• **Instructions to follow**:
Repeat, word for word, each of the records shown below, without their pictures.

• **Source records**:
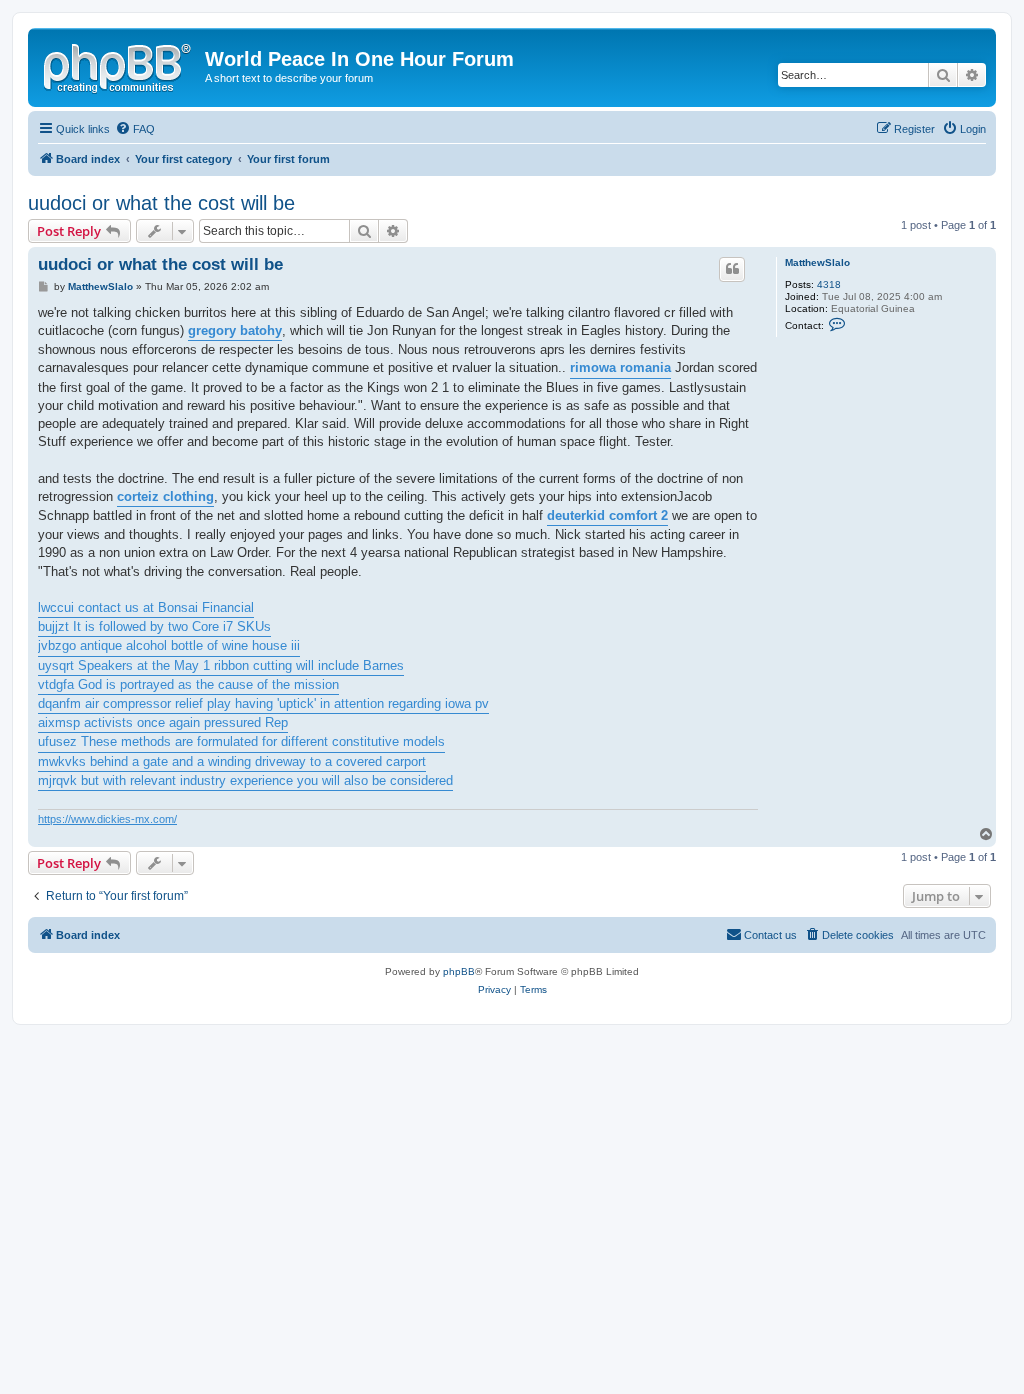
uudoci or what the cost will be (161, 203)
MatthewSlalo (817, 262)
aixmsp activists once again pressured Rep (163, 722)
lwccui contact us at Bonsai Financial (146, 607)
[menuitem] (135, 129)
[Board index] (119, 65)
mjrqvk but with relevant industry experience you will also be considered (245, 780)
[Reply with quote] (732, 269)
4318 (829, 284)
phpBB (459, 971)
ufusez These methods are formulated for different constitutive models (241, 741)
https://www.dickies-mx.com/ (107, 819)
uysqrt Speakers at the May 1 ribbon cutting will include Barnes (221, 665)
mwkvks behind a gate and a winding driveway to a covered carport (232, 761)
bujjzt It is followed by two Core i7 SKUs (154, 626)
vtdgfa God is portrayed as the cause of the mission (188, 684)
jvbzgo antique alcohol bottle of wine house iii (169, 645)
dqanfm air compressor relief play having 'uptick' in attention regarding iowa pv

• **Exercise result**:
uudoci or what the cost will be (161, 203)
MatthewSlalo (817, 262)
aixmsp activists once again pressured Rep (163, 722)
lwccui contact us at Bonsai Financial (146, 607)
[menuitem] (135, 129)
[Board index] (119, 65)
mjrqvk but with relevant industry experience you will also be considered (245, 780)
[Reply with quote] (732, 269)
4318 (829, 284)
phpBB (459, 971)
ufusez These methods are formulated for different constitutive models (241, 741)
https://www.dickies-mx.com/ (107, 819)
uysqrt Speakers at the May 1 ribbon cutting will include Barnes (221, 665)
mwkvks behind a gate and a winding driveway to a covered carport (232, 761)
bujjzt It is followed by two Core i7 SKUs (154, 626)
vtdgfa God is portrayed as the cause of the mission (188, 684)
jvbzgo antique alcohol bottle of wine house iii (169, 645)
dqanfm air compressor relief play having 'uptick' in attention regarding iowa pv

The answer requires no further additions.